##### Document
Type: Package
Title: Machine Learning Models for Soil Properties
Version: 0.1.0
Description: Creates a spectroscopy guideline with a highly accurate prediction model for soil properties using machine learning or deep learning algorithms such as LASSO, Random Forest, Cubist, etc., and decide which algorithm generates the best model for different soil types.
License: GPL-2
Encoding: UTF-8
RoxygenNote: 7.3.3
Imports: gsignal, pls, glmnet, Cubist, randomForest
NeedsCompilation: no
Packaged: 2025-10-03 19:01:09 UTC; pch276
Author: Pengyuan Chen [aut, cre], Christopher Clingensmith [aut], Chenglong Ye [aut], Sabine Grunwald [aut], Katsutoshi Mizuta [aut]
Maintainer: Pengyuan Chen <pch276@uky.edu>
Repository: CRAN
Date/Publication: 2025-10-08 19:40:21 UTC

Compute Row-wise Means for Groups of Columns

Description

This function computes the row-wise mean for consecutive groups of columns in a matrix or data frame.

Usage

colsMean(x, ncols)

Arguments

x

A numeric matrix or data frame.

ncols

An integer specifying the number of consecutive columns to group together.

Details

The function splits the columns of x into consecutive groups of ncols columns and calculates the mean of each row for each group. The number of columns in x must be divisible by ncols.

Value

A numeric matrix with the same number of rows as x and ncol(x) / ncols columns, where each column is the row-wise mean of a group of ncols columns.

Examples

mat <- matrix(1:12, nrow = 3)
colsMean(mat, 2)


Merge Soil Laboratory Data with Spectral Data

Description

This function merges soil laboratory data with cleaned spectral (VNIR) data, performs preprocessing, and prepares inputs for calibration and model building.

Usage

merge_of_lab_and_spectrum(soil_data, data_NaturaSpec_cleaned)

Arguments

soil_data

A data frame containing soil laboratory measurements (must include a column named LAB_NUM).

data_NaturaSpec_cleaned

A data frame containing cleaned spectral data with columns Wavelength, LAB_NUM, and reflectance values.

Details

The function performs the following steps:

Value

A list with the following elements:

soil

Data frame of soil laboratory data (first 8 columns of merged dataset).

vnir.matrix

Matrix of VNIR spectral reflectance values (without metadata columns).

j

List of calibration sample indices for cross-validation (4 sets).

rm1, rm2, rm3, rm4

Vectors of indices corresponding to spectral bands to be removed (detector artifact regions around 1000 nm and 1800 nm).

ind

Indices of spectral bands used for aggregation (columns 7–2146).

rmove

Indices of bands to be excluded from analysis.

vars

Vector of spectral band names retained after removal.

Examples


merged <- merge_of_lab_and_spectrum(soil_data, data_NaturaSpec_cleaned)
str(merged)



Machine Learning Function for Soil Spectral Data

Description

This function applies several machine learning models (PCR, PLSR, Random Forest, LASSO, Cubist) to soil spectral data and compares their performance. Optionally, it can return the best-performing model.

Usage

ml_f(
  x,
  y,
  smoother_selection,
  type_of_soil,
  model_selection = TRUE
)
##########
##### Data shown
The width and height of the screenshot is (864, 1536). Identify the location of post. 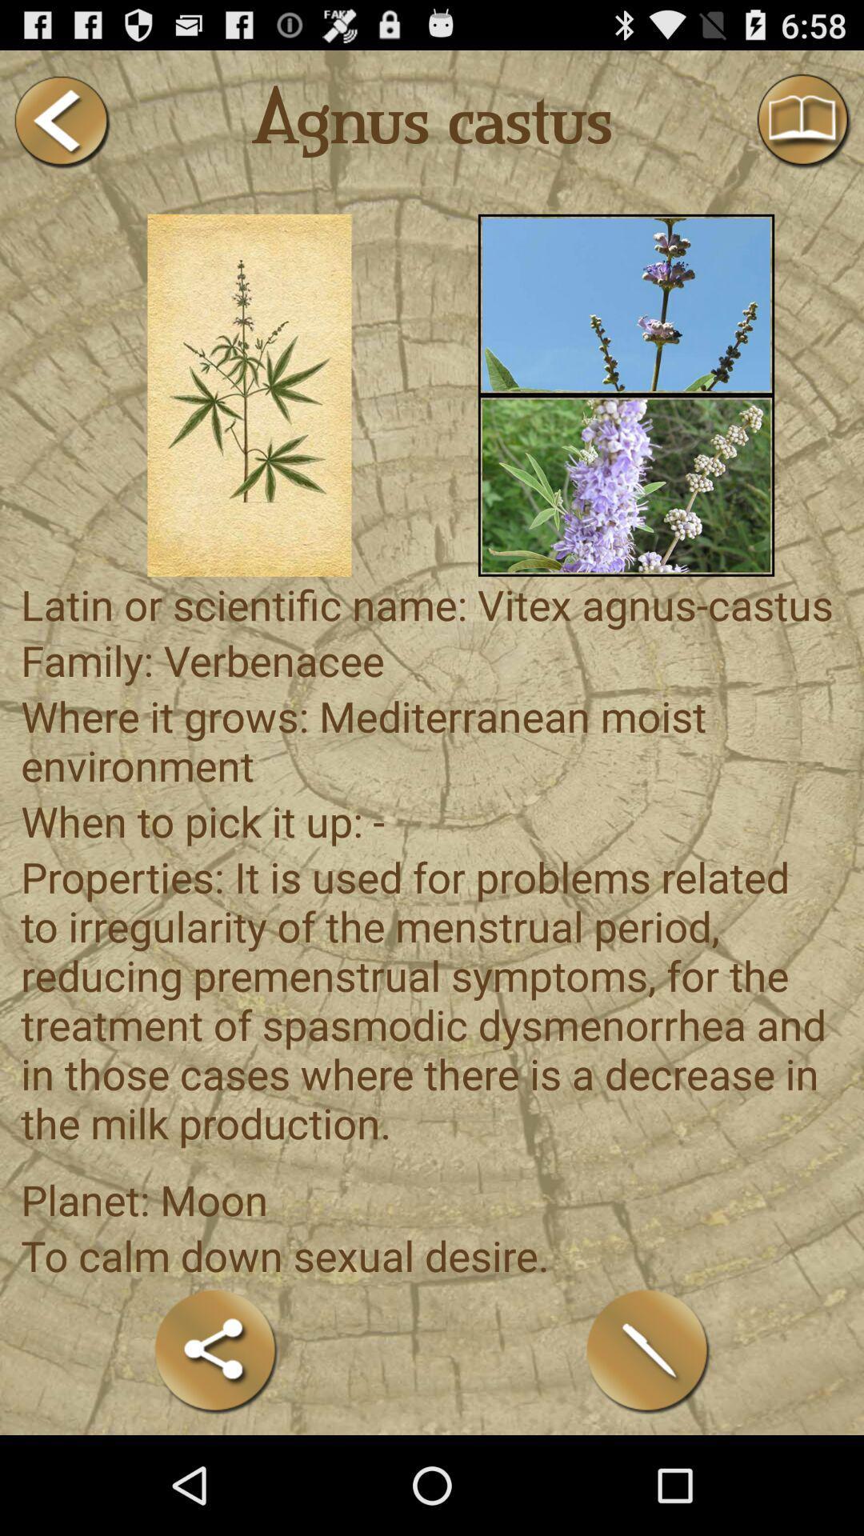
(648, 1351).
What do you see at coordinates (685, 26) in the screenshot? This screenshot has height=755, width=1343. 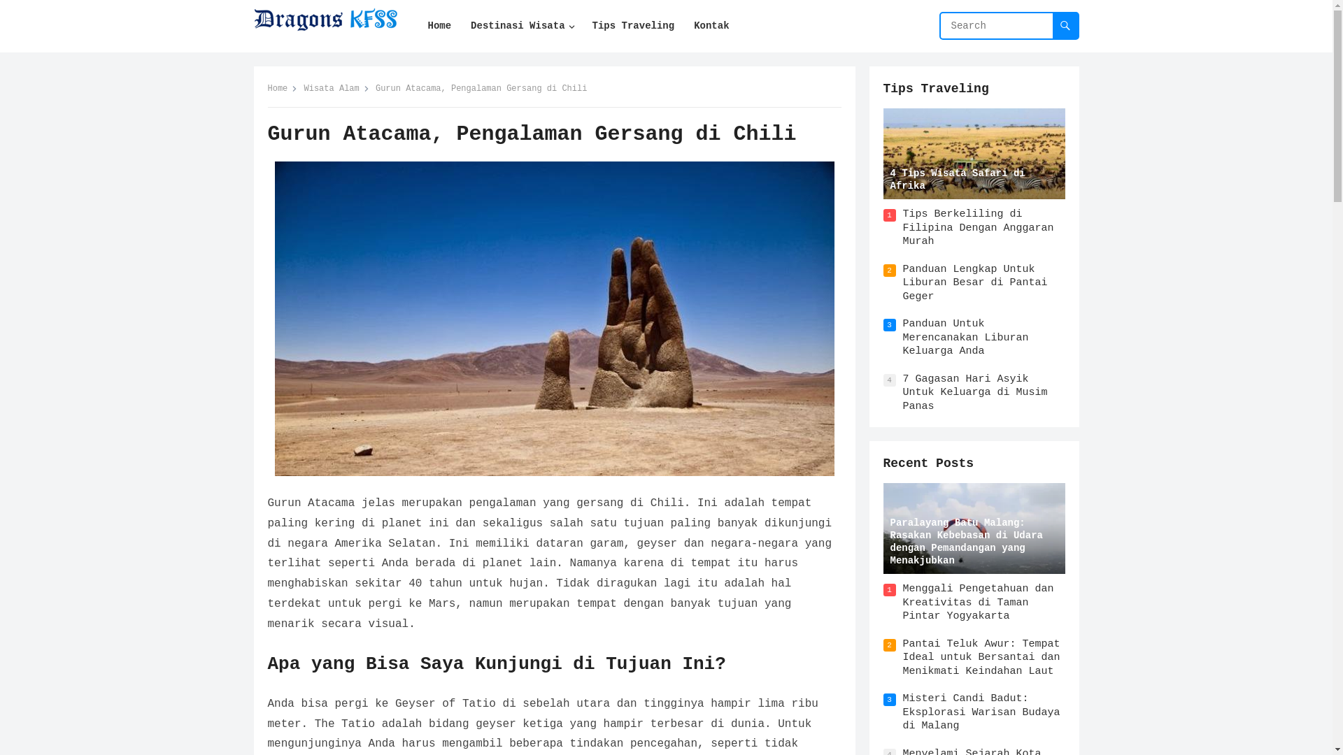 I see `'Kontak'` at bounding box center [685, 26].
##########
> Task
Return the passage of the soil properties package documentation from "A list with" to "cross-validation (4 sets).", copied word for word.

> Reply
A list with the following elements:

soil

Data frame of soil laboratory data (first 8 columns of merged dataset).

vnir.matrix

Matrix of VNIR spectral reflectance values (without metadata columns).

j

List of calibration sample indices for cross-validation (4 sets).